- _WHAT YOU SHOULD DO_: Render the lines of the data from the line containing "Where should I click to: Click the avatar" through the line containing "point(165,327)", both included, as a JSON list of strings with one string per line and blank lines omitted.

-*-*-

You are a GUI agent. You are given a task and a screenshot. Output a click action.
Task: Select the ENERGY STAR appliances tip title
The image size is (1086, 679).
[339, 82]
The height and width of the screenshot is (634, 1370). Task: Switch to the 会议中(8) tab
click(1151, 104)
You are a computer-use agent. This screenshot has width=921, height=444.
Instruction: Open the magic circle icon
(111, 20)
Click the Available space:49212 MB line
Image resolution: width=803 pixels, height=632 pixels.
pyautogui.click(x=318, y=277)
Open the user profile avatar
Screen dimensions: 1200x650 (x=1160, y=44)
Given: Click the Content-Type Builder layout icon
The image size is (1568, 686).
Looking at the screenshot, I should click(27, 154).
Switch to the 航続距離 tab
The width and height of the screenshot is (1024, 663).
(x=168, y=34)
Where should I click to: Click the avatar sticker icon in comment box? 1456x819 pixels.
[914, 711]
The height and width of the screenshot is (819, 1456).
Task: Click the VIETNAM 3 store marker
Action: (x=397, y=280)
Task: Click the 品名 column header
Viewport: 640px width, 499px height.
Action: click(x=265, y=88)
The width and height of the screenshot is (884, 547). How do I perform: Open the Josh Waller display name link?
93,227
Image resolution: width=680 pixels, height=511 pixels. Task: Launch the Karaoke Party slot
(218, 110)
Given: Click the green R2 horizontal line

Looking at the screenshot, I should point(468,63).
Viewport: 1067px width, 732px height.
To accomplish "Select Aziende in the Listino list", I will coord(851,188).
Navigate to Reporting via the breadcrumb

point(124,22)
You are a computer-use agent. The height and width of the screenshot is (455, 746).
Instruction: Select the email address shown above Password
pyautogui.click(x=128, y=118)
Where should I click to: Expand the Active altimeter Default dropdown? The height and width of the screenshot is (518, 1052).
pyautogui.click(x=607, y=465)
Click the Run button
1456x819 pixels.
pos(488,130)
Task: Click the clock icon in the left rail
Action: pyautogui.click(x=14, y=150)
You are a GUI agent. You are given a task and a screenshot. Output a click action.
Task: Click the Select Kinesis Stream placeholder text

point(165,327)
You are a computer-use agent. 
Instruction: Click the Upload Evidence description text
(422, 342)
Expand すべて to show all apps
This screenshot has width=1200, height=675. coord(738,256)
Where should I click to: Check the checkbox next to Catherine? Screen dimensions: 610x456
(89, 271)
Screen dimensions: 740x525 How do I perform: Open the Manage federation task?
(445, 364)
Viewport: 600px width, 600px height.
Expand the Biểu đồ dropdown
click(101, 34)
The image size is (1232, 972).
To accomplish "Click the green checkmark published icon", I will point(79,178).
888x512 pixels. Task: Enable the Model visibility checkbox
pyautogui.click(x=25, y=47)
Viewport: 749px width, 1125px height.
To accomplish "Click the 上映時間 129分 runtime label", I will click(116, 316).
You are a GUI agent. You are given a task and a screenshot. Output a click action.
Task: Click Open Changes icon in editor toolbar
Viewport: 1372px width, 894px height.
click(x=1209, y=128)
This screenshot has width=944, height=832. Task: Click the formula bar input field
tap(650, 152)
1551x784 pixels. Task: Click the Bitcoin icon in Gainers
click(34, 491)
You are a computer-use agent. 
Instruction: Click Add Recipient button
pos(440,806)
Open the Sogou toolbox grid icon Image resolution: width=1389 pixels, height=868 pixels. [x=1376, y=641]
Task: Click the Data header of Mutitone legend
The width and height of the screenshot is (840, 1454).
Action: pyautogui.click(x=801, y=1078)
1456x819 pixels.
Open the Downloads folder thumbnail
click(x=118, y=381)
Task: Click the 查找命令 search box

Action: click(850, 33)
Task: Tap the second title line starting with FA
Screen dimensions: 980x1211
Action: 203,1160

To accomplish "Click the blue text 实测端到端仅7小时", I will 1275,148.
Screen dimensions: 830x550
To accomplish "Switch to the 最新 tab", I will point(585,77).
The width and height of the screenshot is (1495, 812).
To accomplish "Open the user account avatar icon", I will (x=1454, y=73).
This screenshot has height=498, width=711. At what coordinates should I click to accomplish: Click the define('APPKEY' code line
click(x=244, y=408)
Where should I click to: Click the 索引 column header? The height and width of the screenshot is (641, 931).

-*-*-

- _IN RESPONSE_:
[
  "Where should I click to: Click the avatar sticker icon in comment box? 1456x819 pixels.",
  "[914, 711]",
  "The height and width of the screenshot is (819, 1456).",
  "Task: Click the VIETNAM 3 store marker",
  "Action: (x=397, y=280)",
  "Task: Click the 品名 column header",
  "Viewport: 640px width, 499px height.",
  "Action: click(x=265, y=88)",
  "The width and height of the screenshot is (884, 547). How do I perform: Open the Josh Waller display name link?",
  "93,227",
  "Image resolution: width=680 pixels, height=511 pixels. Task: Launch the Karaoke Party slot",
  "(218, 110)",
  "Given: Click the green R2 horizontal line",
  "Looking at the screenshot, I should point(468,63).",
  "Viewport: 1067px width, 732px height.",
  "To accomplish \"Select Aziende in the Listino list\", I will coord(851,188).",
  "Navigate to Reporting via the breadcrumb",
  "point(124,22)",
  "You are a computer-use agent. The height and width of the screenshot is (455, 746).",
  "Instruction: Select the email address shown above Password",
  "pyautogui.click(x=128, y=118)",
  "Where should I click to: Expand the Active altimeter Default dropdown? The height and width of the screenshot is (518, 1052).",
  "pyautogui.click(x=607, y=465)",
  "Click the Run button",
  "1456x819 pixels.",
  "pos(488,130)",
  "Task: Click the clock icon in the left rail",
  "Action: pyautogui.click(x=14, y=150)",
  "You are a GUI agent. You are given a task and a screenshot. Output a click action.",
  "Task: Click the Select Kinesis Stream placeholder text",
  "point(165,327)"
]